While vacationing in the mountains you do some hiking. In the morning, your displacement is $S_{morning}= (2500 m, east) + (4000 m, north) + (200 m , vertical)$. After lunch, your displacement is $S_{afternoon}= (1600 m , west) + (2000 m , north) - (300 m , vertical)$. What is the magnitude of your net displacement for the day?

What gets me about this problem is that I can't seem to get an answer that MasteringPhysics will accept. Displacement, to my knowledge is change in position. I start at the origin, and I end up 1600 meters west of it, 2000 meters north of it, and -300 meters down from it. I've changed reference points and tried nearly every combination of the given numbers. Maybe I'm missing something, or maybe someone coded this question incorrectly, but I'll show my thought process below and let you be the judge of that.

Assuming that my starting position is the origin, my net displacement for the day would simply be the given displacement in the afternoon, assuming I didn't return to my starting location. Calculating the magnitude if $S_{afternoon}$ using the distance formula gives me 2600 meters, assuming two sig figs. Just in case these did matter, I also tried 3000 meters. No go.
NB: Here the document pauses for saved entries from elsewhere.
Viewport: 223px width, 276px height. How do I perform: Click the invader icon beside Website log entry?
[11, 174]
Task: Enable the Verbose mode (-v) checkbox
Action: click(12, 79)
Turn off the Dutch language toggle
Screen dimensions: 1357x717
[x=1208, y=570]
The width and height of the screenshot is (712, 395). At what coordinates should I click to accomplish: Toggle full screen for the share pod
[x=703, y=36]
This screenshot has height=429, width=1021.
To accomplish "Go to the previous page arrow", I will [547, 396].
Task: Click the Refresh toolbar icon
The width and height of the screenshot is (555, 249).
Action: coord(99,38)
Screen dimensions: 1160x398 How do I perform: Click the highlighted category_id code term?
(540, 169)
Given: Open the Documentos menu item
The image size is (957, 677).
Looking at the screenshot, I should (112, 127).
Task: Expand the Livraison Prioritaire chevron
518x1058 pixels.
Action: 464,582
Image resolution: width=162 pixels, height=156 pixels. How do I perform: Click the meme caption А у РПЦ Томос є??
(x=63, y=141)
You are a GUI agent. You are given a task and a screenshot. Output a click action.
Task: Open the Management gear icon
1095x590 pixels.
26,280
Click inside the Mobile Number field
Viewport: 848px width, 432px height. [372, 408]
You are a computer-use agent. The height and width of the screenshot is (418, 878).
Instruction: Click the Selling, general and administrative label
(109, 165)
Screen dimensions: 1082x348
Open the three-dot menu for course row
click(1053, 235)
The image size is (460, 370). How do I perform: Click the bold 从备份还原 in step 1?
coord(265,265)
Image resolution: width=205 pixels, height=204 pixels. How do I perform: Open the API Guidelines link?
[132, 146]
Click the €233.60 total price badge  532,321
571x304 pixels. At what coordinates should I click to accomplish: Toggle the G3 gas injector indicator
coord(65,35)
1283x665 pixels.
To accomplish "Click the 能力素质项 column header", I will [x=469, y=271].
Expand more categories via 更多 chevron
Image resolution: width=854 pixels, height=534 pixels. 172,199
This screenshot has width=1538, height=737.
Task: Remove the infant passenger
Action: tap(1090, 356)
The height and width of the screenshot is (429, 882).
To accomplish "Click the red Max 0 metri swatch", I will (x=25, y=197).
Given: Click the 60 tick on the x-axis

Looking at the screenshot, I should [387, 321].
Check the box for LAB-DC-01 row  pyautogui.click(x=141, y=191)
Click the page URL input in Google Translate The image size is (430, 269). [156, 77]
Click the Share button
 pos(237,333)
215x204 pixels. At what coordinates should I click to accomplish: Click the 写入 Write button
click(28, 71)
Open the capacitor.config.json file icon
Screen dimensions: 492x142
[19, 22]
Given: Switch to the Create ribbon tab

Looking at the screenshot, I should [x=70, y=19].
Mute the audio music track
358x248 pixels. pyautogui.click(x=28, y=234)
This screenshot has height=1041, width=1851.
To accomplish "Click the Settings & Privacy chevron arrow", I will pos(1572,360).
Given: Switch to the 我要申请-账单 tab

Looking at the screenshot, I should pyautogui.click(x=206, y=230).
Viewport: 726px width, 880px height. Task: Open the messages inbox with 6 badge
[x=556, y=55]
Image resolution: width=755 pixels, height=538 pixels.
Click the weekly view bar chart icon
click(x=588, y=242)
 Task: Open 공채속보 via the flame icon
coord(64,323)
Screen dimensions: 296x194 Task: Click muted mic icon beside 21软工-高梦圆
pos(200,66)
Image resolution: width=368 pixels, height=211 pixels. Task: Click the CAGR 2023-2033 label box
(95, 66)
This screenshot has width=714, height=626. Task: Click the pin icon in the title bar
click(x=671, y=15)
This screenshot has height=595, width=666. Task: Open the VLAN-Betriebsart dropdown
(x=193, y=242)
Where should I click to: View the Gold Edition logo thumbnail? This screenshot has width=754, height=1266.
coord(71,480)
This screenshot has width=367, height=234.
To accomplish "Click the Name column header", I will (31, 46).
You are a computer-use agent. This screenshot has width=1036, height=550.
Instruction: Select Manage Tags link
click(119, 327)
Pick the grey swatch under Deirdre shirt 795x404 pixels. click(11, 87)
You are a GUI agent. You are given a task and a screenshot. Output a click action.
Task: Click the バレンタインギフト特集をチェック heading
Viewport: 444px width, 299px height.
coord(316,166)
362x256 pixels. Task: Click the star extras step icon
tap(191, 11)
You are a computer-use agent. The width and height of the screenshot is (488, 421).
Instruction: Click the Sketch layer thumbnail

Then I approached the problem with the idea that $S_{morning}$ would be the starting reference point and came up with the vector (4100, -2000, -500), the magnitude of which was 4600 meters. It didn't work. At this point I just started trying random combinations, none of which worked.

My answers thus far have been: $$4600, 2600, 6100, 2579, 4700, 6500, 3000.$$

My units are meters (m) and I'm at my wit's end.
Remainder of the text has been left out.